[Given records start]
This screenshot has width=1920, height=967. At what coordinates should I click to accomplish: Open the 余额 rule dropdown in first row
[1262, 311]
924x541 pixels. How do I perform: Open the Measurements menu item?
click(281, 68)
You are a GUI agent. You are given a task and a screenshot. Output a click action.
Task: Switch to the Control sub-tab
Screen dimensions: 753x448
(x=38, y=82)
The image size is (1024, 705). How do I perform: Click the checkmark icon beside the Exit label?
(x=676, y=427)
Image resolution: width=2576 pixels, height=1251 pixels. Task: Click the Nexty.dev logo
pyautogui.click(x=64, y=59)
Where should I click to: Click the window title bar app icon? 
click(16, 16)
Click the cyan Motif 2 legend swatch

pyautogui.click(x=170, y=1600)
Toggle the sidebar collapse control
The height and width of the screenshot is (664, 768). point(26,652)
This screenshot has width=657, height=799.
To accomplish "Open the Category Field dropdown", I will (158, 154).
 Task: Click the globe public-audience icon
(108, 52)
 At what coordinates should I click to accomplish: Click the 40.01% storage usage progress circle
[Given records end]
### [Challenge]
Could you retype every one of the lines above character for character, without changing anything?

### [Full answer]
This screenshot has width=1920, height=967. At what coordinates should I click to accomplish: Open the 余额 rule dropdown in first row
[1262, 311]
924x541 pixels. How do I perform: Open the Measurements menu item?
click(281, 68)
You are a GUI agent. You are given a task and a screenshot. Output a click action.
Task: Switch to the Control sub-tab
Screen dimensions: 753x448
(x=38, y=82)
The image size is (1024, 705). How do I perform: Click the checkmark icon beside the Exit label?
(x=676, y=427)
Image resolution: width=2576 pixels, height=1251 pixels. Task: Click the Nexty.dev logo
pyautogui.click(x=64, y=59)
Where should I click to: Click the window title bar app icon? 
click(16, 16)
Click the cyan Motif 2 legend swatch

pyautogui.click(x=170, y=1600)
Toggle the sidebar collapse control
The height and width of the screenshot is (664, 768). point(26,652)
This screenshot has width=657, height=799.
To accomplish "Open the Category Field dropdown", I will (158, 154).
 Task: Click the globe public-audience icon
(108, 52)
 At what coordinates should I click to accomplish: Click the 40.01% storage usage progress circle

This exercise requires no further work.